[Working data]

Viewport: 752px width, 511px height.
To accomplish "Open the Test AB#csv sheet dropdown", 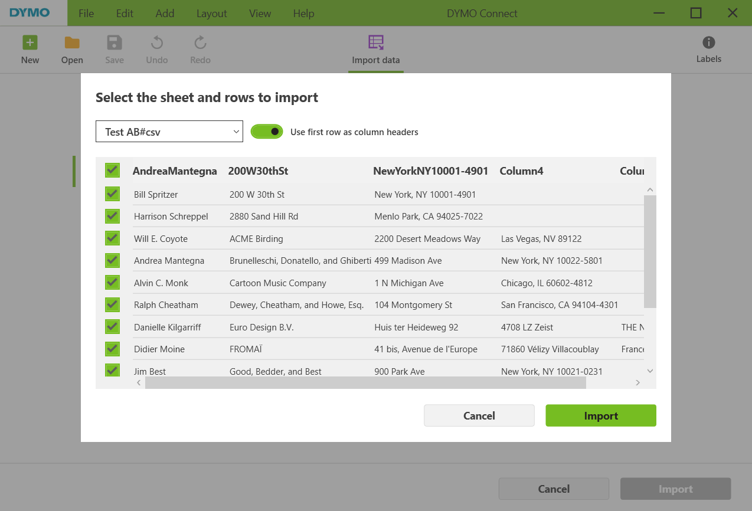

==

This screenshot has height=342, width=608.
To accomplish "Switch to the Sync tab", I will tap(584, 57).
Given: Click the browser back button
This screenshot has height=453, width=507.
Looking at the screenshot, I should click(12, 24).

[Task item] Within the material above, only the stretch from the line holding "Viewport: 752px width, 511px height." through the line holding "the Test AB#csv" is to be restated exactly. Pictures are dropped.

[Output for this task]
Viewport: 752px width, 511px height.
To accomplish "Open the Test AB#csv sheet dropdown", 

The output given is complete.